A moment of deep silence followed; the men twisted their moustaches silently, the women stealthily wiped away their tears with the back of their hands.
"Gjuro was a brute!" at last broke out a youth, impetuously.
Nobody answered at once; then an elderly man said, slowly:
"Perhaps he was, but you are not a husband yet, Tripko; you are only in love.
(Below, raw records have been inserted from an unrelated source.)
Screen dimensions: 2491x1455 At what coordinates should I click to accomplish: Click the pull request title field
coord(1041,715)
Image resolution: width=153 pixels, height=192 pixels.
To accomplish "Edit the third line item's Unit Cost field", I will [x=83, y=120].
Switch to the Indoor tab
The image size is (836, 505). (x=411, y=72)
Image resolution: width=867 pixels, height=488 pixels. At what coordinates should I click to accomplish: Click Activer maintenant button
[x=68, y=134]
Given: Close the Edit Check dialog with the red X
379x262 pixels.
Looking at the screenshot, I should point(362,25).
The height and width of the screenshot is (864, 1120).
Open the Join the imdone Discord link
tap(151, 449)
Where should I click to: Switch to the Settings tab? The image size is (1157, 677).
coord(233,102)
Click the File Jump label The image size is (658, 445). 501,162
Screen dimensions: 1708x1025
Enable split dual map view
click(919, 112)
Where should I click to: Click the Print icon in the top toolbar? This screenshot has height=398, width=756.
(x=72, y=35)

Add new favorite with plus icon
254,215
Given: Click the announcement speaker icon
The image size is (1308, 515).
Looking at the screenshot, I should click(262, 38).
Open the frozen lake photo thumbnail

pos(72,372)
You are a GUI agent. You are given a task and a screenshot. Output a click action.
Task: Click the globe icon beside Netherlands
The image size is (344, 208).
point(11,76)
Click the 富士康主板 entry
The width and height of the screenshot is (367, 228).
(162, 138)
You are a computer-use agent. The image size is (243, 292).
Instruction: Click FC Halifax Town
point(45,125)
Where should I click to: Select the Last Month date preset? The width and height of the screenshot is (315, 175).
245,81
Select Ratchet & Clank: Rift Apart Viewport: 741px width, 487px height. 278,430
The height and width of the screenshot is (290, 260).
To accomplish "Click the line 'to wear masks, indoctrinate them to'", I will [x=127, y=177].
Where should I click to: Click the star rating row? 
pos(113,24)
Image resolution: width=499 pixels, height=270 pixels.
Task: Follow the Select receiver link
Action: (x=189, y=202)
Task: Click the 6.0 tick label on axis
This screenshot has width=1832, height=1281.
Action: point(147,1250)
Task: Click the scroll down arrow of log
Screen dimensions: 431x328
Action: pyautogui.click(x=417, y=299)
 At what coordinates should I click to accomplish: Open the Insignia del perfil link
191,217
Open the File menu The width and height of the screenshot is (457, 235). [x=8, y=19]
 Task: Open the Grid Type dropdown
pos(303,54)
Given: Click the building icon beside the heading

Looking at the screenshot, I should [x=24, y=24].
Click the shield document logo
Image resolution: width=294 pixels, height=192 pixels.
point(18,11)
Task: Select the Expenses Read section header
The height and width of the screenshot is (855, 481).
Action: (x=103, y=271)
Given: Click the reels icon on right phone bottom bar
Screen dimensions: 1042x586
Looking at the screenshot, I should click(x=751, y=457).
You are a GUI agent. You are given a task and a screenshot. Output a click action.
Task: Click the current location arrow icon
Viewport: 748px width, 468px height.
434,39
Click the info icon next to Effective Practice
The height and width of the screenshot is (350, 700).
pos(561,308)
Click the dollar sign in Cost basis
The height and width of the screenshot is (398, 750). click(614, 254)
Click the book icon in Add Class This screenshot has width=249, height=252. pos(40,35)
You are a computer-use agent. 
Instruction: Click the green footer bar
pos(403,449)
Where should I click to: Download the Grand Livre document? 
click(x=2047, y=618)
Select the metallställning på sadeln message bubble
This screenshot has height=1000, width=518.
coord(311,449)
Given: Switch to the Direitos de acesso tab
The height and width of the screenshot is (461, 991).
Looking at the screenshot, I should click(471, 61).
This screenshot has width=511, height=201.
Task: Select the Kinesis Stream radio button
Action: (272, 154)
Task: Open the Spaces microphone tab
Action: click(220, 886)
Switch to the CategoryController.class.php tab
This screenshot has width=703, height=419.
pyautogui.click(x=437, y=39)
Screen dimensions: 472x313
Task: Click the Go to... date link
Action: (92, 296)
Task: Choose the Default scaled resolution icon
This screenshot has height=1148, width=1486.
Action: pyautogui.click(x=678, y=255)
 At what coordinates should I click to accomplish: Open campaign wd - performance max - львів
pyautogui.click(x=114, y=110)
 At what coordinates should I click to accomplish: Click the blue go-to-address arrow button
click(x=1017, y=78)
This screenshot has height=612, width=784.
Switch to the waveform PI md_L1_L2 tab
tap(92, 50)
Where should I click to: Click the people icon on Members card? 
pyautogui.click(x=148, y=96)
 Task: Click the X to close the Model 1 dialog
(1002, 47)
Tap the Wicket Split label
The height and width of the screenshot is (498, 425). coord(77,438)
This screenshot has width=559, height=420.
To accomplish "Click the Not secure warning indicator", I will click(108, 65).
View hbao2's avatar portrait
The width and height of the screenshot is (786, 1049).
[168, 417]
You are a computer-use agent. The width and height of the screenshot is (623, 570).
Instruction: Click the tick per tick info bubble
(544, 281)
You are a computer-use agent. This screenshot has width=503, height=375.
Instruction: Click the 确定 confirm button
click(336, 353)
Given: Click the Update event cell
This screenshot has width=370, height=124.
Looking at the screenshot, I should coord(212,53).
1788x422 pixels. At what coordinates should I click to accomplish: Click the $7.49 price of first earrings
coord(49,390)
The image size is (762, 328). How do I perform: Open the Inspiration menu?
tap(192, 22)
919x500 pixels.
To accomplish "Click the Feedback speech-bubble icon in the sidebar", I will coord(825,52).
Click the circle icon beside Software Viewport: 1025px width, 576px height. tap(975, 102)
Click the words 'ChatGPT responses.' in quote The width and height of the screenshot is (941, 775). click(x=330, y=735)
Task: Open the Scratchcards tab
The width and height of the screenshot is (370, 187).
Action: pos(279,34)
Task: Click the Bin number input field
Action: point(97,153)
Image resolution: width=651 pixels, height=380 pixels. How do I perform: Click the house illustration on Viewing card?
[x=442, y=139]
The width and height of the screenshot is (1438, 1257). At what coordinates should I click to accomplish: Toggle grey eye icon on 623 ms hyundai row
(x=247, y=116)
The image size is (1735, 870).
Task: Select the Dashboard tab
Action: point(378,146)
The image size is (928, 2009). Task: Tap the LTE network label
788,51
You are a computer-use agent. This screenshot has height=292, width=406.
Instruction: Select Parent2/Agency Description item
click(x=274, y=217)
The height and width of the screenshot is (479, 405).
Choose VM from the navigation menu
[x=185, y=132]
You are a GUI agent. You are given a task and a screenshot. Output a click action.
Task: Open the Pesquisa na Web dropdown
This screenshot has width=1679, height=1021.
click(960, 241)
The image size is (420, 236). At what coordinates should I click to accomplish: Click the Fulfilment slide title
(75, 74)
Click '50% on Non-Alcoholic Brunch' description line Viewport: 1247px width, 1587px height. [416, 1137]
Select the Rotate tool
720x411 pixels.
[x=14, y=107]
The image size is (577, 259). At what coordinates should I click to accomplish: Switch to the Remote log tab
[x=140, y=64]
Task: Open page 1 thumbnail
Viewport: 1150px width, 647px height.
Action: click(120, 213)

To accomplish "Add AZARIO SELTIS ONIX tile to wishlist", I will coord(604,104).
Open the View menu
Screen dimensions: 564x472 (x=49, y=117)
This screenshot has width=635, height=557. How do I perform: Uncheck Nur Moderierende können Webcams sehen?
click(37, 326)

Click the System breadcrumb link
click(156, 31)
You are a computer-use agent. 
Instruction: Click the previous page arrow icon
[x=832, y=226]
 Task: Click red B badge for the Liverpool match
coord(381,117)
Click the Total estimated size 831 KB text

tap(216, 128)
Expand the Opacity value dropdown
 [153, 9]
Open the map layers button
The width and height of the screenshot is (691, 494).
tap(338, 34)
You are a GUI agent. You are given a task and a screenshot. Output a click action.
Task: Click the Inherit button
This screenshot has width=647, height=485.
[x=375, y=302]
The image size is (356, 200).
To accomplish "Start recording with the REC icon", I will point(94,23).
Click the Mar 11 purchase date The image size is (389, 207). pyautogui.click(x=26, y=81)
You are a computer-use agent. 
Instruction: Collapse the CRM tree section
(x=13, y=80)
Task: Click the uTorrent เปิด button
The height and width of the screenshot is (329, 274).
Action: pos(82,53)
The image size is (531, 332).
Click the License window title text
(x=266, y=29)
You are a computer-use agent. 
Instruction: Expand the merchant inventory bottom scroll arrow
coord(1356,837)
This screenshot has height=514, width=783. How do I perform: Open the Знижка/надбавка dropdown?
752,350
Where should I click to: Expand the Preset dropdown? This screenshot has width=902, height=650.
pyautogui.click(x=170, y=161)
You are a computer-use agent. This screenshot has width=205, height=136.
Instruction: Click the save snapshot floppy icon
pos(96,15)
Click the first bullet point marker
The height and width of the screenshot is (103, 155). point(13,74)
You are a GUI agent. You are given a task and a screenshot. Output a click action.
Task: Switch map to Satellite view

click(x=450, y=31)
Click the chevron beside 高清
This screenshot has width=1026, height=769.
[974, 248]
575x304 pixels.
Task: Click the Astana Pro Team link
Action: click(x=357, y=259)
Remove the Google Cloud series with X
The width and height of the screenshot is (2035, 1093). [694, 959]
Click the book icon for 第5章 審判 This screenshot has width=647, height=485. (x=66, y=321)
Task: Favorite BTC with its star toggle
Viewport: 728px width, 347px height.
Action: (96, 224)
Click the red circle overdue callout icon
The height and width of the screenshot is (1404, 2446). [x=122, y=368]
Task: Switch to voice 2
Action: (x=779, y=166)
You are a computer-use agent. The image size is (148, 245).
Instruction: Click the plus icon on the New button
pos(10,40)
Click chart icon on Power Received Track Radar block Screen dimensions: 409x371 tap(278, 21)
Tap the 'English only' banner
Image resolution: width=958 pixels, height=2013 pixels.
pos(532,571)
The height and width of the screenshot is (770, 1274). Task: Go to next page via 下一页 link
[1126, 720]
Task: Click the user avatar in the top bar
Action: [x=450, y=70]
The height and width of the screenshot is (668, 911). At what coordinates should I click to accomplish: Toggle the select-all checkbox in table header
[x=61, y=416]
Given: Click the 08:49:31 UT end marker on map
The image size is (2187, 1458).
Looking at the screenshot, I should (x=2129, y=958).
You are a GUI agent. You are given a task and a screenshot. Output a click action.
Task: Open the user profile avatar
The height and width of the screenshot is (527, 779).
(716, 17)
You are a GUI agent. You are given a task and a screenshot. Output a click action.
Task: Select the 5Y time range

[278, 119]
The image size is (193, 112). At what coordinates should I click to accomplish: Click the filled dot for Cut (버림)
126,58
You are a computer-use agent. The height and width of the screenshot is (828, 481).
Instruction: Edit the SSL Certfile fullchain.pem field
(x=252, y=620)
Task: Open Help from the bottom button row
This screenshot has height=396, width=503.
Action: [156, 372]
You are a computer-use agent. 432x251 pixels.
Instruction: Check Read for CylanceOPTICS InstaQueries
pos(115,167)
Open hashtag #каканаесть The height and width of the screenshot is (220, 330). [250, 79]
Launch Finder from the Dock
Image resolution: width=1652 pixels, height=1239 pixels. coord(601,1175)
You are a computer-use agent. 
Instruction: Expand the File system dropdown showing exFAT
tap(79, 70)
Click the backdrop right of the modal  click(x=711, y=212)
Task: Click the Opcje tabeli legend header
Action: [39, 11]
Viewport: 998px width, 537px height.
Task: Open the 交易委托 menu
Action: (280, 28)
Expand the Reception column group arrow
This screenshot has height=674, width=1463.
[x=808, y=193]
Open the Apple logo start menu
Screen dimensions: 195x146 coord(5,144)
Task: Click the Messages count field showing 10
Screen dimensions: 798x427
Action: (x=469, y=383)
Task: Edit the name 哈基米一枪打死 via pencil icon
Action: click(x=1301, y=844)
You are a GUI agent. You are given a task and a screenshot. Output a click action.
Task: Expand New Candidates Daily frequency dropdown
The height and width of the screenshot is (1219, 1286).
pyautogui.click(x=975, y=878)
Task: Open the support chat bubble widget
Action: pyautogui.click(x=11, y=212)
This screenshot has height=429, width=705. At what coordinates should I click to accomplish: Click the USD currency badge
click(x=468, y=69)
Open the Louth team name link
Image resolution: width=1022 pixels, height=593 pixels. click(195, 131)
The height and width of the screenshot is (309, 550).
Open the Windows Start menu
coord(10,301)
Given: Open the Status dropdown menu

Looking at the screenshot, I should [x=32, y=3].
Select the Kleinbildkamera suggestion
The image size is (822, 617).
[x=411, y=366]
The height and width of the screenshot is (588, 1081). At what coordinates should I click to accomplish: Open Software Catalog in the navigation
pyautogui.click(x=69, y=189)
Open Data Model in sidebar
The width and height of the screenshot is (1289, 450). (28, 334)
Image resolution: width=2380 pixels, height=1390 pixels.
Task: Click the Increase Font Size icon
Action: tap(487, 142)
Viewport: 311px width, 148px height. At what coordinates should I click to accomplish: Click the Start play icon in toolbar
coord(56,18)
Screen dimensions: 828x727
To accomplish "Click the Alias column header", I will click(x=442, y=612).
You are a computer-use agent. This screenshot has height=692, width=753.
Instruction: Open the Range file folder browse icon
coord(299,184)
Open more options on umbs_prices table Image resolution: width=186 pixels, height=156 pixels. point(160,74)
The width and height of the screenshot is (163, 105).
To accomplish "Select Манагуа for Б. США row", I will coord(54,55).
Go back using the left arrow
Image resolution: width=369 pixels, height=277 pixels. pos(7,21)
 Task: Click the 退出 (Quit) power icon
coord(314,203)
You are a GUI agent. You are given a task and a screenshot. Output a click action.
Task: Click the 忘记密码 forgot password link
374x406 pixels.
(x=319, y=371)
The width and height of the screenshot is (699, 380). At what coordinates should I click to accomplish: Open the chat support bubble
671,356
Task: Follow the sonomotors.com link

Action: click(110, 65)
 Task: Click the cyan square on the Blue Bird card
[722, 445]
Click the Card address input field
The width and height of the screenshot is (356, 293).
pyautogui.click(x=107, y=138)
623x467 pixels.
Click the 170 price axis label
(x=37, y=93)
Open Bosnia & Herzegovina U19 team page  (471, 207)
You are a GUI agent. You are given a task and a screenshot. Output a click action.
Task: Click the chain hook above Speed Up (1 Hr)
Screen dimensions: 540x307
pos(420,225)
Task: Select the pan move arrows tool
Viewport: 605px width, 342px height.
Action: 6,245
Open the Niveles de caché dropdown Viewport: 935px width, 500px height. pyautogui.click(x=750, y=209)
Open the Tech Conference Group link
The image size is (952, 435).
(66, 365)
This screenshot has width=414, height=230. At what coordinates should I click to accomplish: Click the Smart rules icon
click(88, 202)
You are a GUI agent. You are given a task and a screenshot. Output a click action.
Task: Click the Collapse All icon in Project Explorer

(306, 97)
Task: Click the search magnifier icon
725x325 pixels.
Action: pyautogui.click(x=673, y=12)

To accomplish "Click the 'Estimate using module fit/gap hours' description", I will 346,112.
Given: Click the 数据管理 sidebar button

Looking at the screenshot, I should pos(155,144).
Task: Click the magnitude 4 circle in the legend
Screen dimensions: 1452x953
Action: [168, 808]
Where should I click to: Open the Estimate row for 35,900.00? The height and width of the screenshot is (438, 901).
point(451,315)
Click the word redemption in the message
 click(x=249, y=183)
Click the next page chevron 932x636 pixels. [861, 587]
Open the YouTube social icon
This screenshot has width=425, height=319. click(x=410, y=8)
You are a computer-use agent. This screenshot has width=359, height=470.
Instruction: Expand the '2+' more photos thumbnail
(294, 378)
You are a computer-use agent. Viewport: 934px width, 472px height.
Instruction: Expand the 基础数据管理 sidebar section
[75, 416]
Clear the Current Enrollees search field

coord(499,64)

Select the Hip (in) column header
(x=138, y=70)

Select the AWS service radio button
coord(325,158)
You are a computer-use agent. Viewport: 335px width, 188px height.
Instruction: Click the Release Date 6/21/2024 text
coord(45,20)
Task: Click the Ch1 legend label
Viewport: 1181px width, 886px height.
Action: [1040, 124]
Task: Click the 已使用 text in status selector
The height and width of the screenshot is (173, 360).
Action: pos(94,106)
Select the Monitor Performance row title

Adultery, amongst us, is no trifle, as it is in Venice, for instance; we Slavs never forgive."
"I don't say he ought to have forgiven; in his place I might have strangled her, but as for burning a woman alive, as a torch, I find it heinous!"
Milena, who had fancied herself in Jeljena's place, could not refrain her sobs any longer; moreover, it seemed to her as if her guilt had been found out, and she wished the earth would open and swallow her alive.
"Oh, my poor Milena!" said Mara, soothingly, "you are too tender-hearted; it is only a pisma, after all." Then, turning to her neighbour, she added: "She has not been well for some days, and then——" she lowered her voice to a whisper.
"I am sorry," said the bard, "that I upset you in this way but——"
"Oh! it is nothing, only I fancied I could see the poor woman burning; it was so dreadful!"
"Here," said Bellacic, "have a glass of slivovitz; it'll set you all right. Moreover, listen; I'll tell you a much finer story, only pay great attention, for I'm not very clever at story-telling. Are you all ears?"